Customer Success

Churn Risk Shows Up in CS Calls Before It Shows Up in Health Scores

April 26, 2026·8 min read·Alex Handsaker

Most churn detection models are built from product usage data, NPS scores, and support ticket frequency. Those inputs are useful once a customer is already disengaging - they measure consequences of a problem that usually started earlier in the customer relationship. By the time usage drops or a detractor score appears, the root cause has been developing across CS conversations that were recorded but never properly analysed.

The signals that predict churn exist in CS callsbefore they show up in health scores. Escalation language, stakeholder engagement changes, absent expansion mentions, deferred action item follow-through - all surface in transcripts weeks before they register in any dashboard. The question isn't whether the signals are there. It's whether the extraction layer is there to surface them, and whether it's calibrated to mean something specific in your customer context.

Why sentiment scores miss the mechanism

Sentiment analysis applied to CS call transcripts sounds like a direct measure of customer health.

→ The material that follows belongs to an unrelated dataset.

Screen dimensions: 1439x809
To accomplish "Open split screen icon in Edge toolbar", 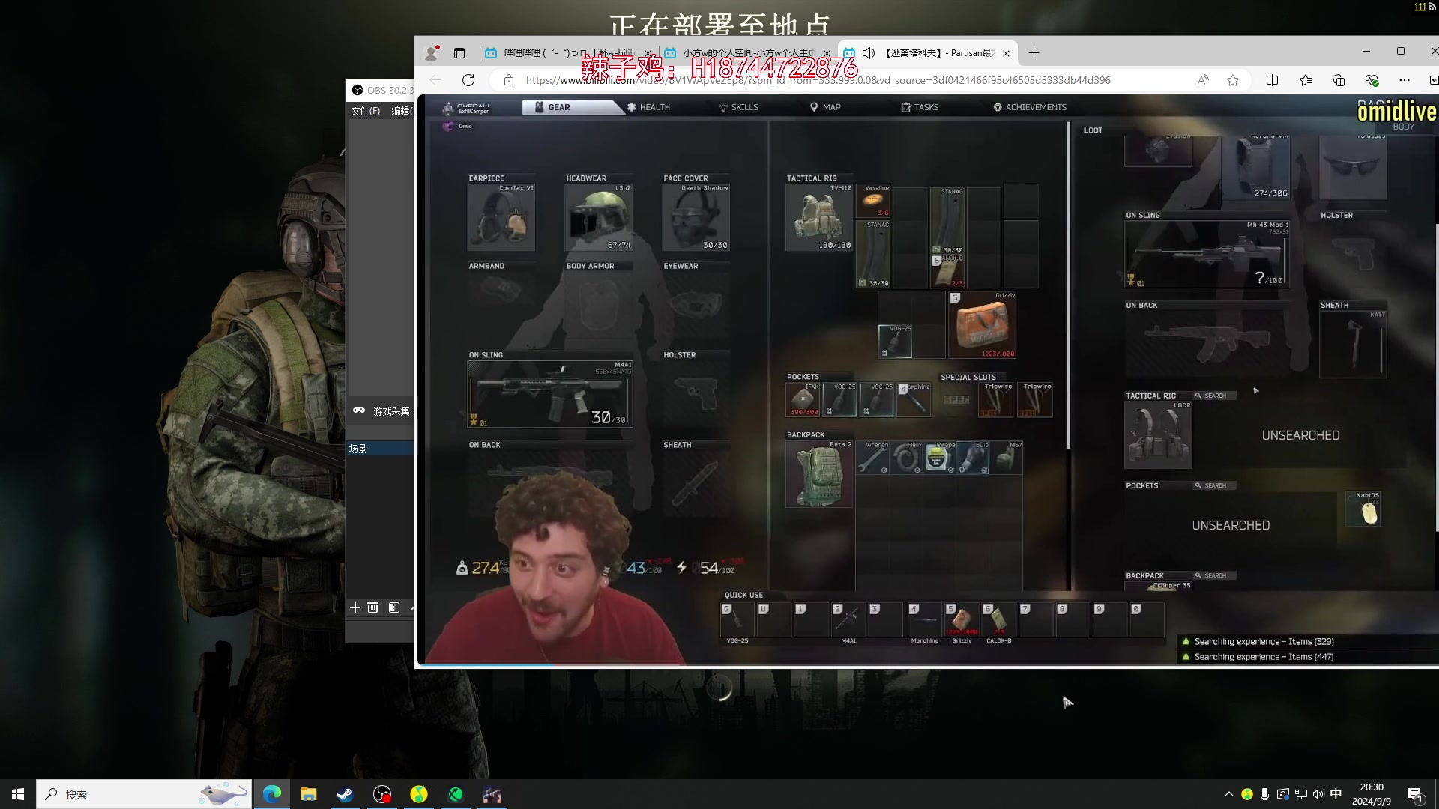I will point(1272,80).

In practice, it measures emotional register rather than churn risk. A customer can express everything politely while systematically pulling back: deferring to new stakeholders, skipping follow-ups, asking fewer questions about product roadmap. The sentiment score stays neutral. The churn risk is building.

The signals that actually predict churn are behavioural and structural, not emotional. Escalation language reflects urgency and unresolved issues. Stakeholder engagement changes are often more predictive still - a champion who was highly engaged starts attending calls intermittently, or introduces a new contact without explanation. Action item follow-through is a third: a customer who consistently defers what they committed to is signalling something the transcript captures directly, even when the call tone stays positive. If your health model is built primarily on sentiment, you're measuring how customers sound rather than what they're doing - and those two things diverge most sharply in the weeks before a churn decision is made.

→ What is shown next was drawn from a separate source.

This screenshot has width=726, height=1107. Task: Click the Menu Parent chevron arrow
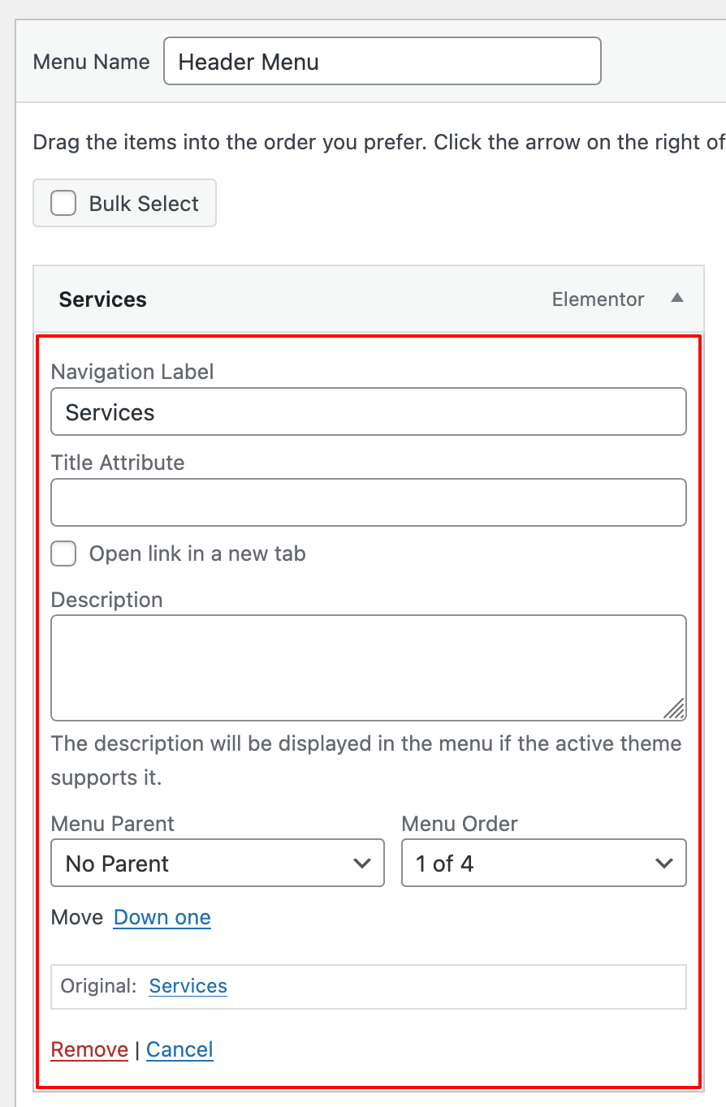pyautogui.click(x=362, y=864)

Hand-sketched churn risk diagram showing a neutral sentiment gauge missing risk while engagement down, actions deferred, and no expansion signals show the churn mechanism. — Sentiment can stay neutral while the structural churn signals are already moving.

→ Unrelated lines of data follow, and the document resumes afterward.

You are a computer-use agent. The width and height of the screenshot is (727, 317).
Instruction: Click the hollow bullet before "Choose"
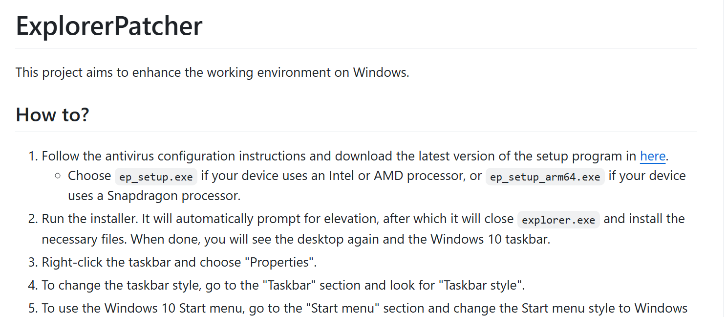[x=58, y=176]
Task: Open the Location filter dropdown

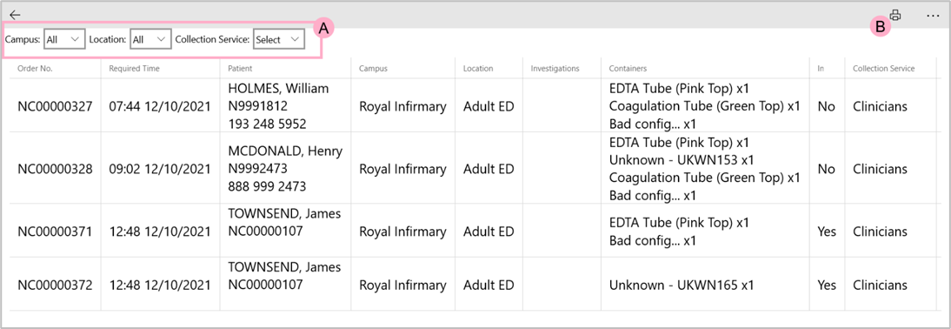Action: (x=150, y=39)
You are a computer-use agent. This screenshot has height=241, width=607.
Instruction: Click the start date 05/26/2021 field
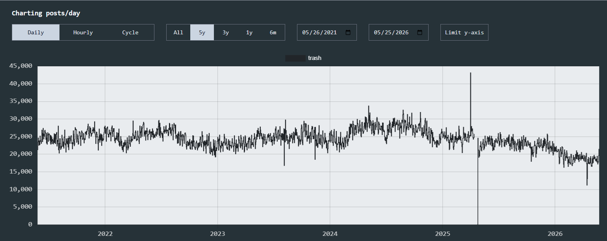point(327,32)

The signals that matter - and what makes them reliable

A practical CS churn risk extraction schema covers five fields, each defined as a Brick in a churn-risk Kit: escalation language detected (yes/no with supporting quote), stakeholder engagement score (1-5, based on who attended and how actively they participated), expansion intent mentioned (yes/no - customers who are growing rarely churn), action item completion referenced (whether prior actions were followed through or deferred), and review attendance signal (was a scheduled QBR or check-in confirmed, attended, or avoided). These fields are deterministic - the same Bricks and Kits mechanism ensures consistent results, and the answers exist in the transcript.

But extracting these fields generically - with no knowledge of what escalation means at your company, what good engagement looks like for your customer tier, or what expansion signals are specific to your product - produces signals calibrated to a model's inference of what churn risk looks like in general. That's a starting point. It isn't a reliable foundation for a health model, because the definitions that matter are yours, not the model's.

What knowledge grounding changes

Knowledge grounding means attaching your own CS documents to the evaluation so it checks against your definitions rather than model inference. Your escalation policy tells the evaluation what constitutes a formal escalation in your support process versus a standard concern. Your CS methodology document defines what a healthy QBR looks like for your product and customer tier. Your product expansion documentation tells it which signals - a customer asking about additional seats, a new use case, a question about a higher tier - actually constitute genuine expansion intent for your offering.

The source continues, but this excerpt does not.